The WMG Academy for Young Engineers, a university technical college, was opened in September last year, aiming to “turn the traditional approach to education on its head by putting real, business-focused, practical problems and challenges at the centre of the curriculum”, says the academy’s website.
WMG’s ever-strengthening relationship with Jaguar Land Rover, based in Coventry, is another key element in its drive to develop skills. Two years ago, WMG announced an agreement to teach up to 600 JLR staff to degree level in product engineering and manufacturing engineering.
Last month, the first master’s student on the Technical Accreditation Scheme – set up in 2010 by Warwick and JLR to deliver skills development in specific key technical disciplines – graduated and JLR staff passed 200,000 hours of study on the programme.
“When I was involved in looking at JLR and how they grow the company I knew, fundamentally, [that] they had the intellectual base but there was a lack of skill base,” said Lord Bhattacharyya. “The next question is, who’s going to train them, who’s going to give them the qualifications?
“I said to them, ‘we’ll develop a programme for you to do a degree of the same level of any Warwick qualification, in exactly the same way, but we’ll do it while you’re working’. I don’t want them to have a second-class qualification, I want exactly the same qualification as the engineers from this university or any university will get. We have a team of people developing curricula.
“Now we’ve taken it further, we’ve said to all JLR managers that they can now register for a degree. So anyone who doesn’t have one can. Then, we said to all people who have degrees [that] they can register for a master’s. A few of them have even registered for doctorates. I really want a totally symbiotic relationship between Warwick WMG and the sector [manufacturing industry].”
The relationship has developed so far that JLR recently set up the Jaguar Learning Academy, based at WMG, to train and upskill its employees so that they can migrate up the chain in the company.
Lord Bhattacharyya believes that this is another important rung on the ladder for improving the UK’s manufacturing skills base.
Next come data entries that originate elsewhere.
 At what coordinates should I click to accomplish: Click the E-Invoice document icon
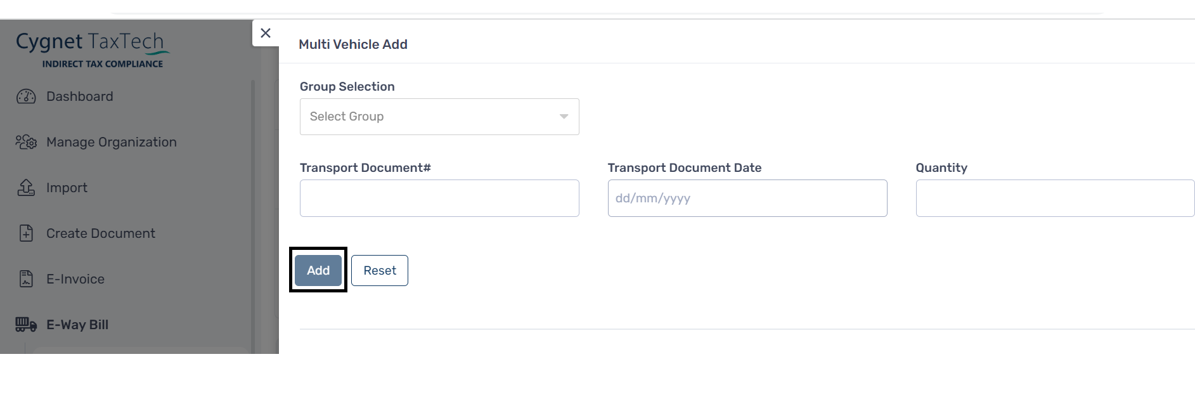pyautogui.click(x=26, y=279)
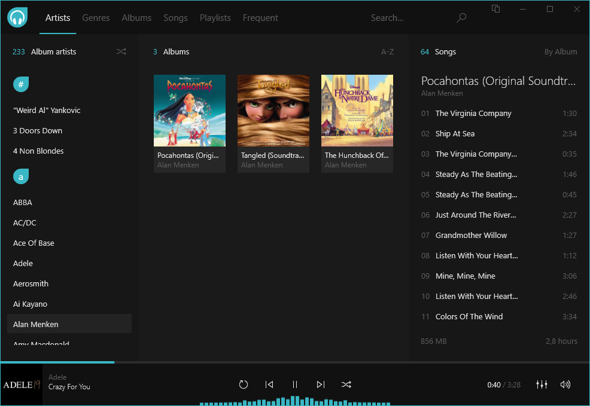Open the Tangled soundtrack album thumbnail

273,111
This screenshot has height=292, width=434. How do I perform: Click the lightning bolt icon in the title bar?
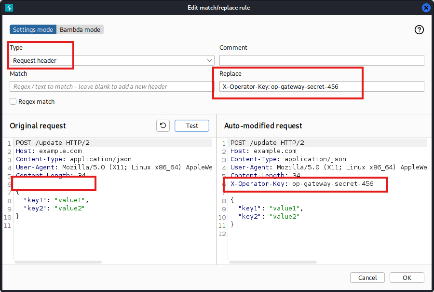click(x=9, y=7)
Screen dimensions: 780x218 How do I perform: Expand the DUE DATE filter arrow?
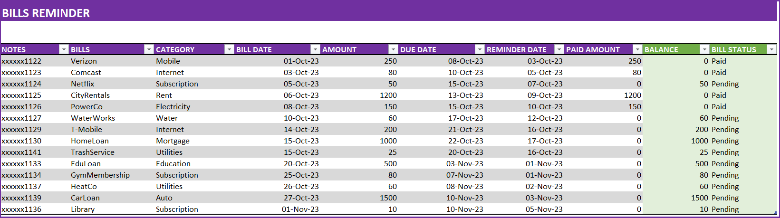pyautogui.click(x=480, y=49)
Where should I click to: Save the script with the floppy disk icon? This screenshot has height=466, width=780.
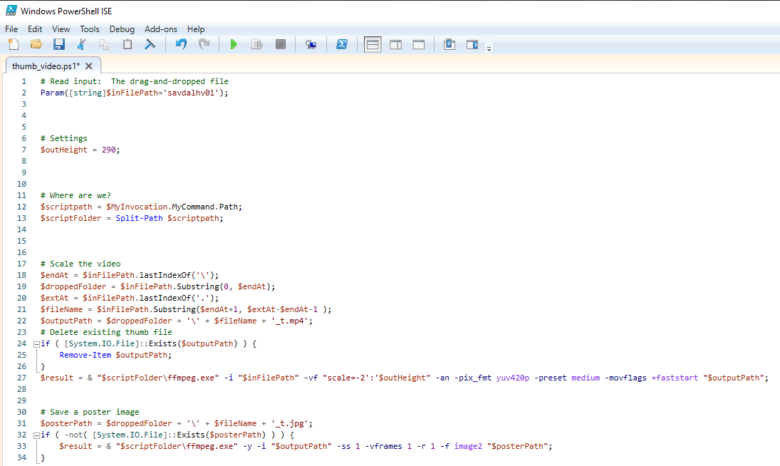click(x=59, y=44)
“I wanted to make sure [courses were] available to any new apprentice, any new graduate and any youngsters that come to the company,” he said. “There’s a huge infrastructure operating [at WMG]. Not just for JLR, although it is the lead. We also have Network Rail, Rolls-Royce and various other [companies] sending their people in for these courses.”
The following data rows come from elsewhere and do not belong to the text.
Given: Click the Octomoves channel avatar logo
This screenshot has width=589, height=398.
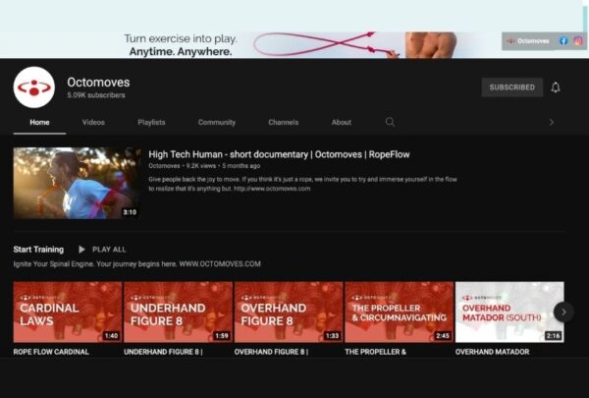Looking at the screenshot, I should pyautogui.click(x=33, y=87).
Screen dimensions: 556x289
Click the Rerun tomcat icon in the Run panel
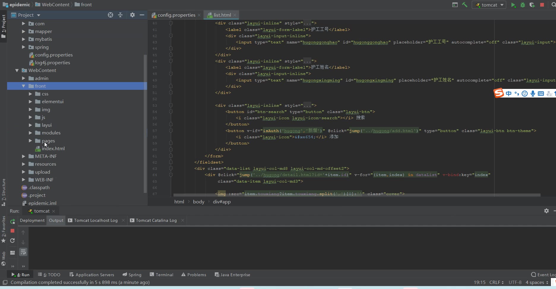12,222
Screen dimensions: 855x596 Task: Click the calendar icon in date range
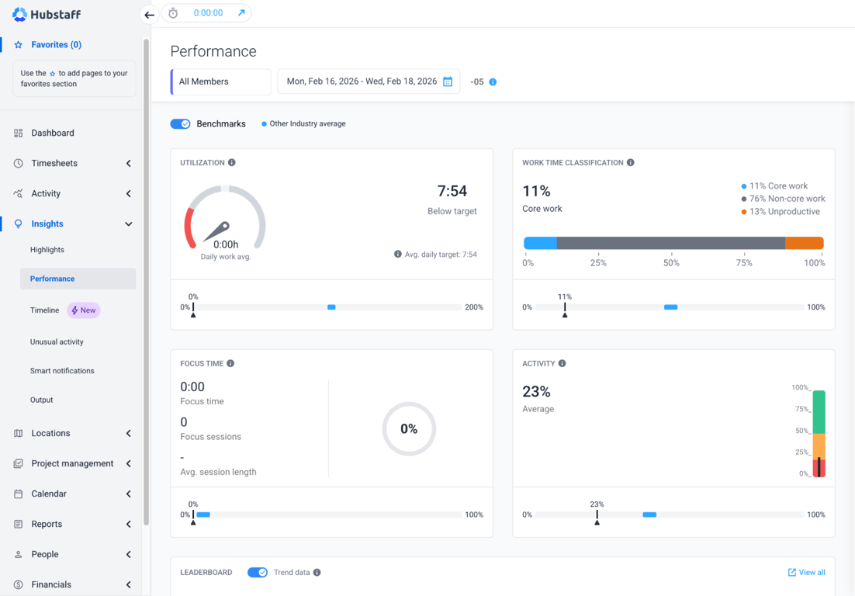(x=448, y=81)
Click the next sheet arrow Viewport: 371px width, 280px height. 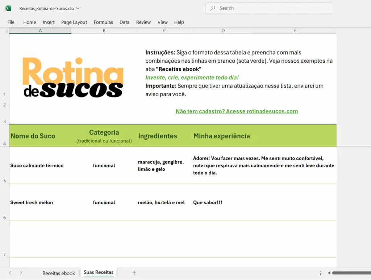click(21, 273)

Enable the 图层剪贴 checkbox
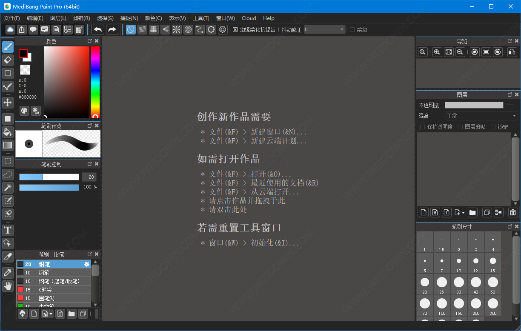coord(460,126)
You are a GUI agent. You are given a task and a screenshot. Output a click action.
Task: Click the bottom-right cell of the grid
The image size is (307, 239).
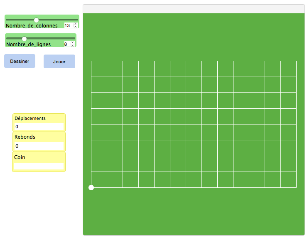[288, 180]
Lord Bhattacharyya said that the JLR partnership has ambitious targets including training every single apprentice that comes through the company and that universities have a responsibility to help improve the UK’s technical skills.
“They’re now taking 600 apprenticeships each year. They’re taking 700 undergraduates this year, and on top of that they’ve got 2,000 to 3,000 people coming into the company as managers. So it’s a huge programme,” he said. “That is why we had to set up the proper infrastructure for this to happen, not in a random manner.”
And Lord Bhattacharyya emphasised the role of businesses and universities working together on funding.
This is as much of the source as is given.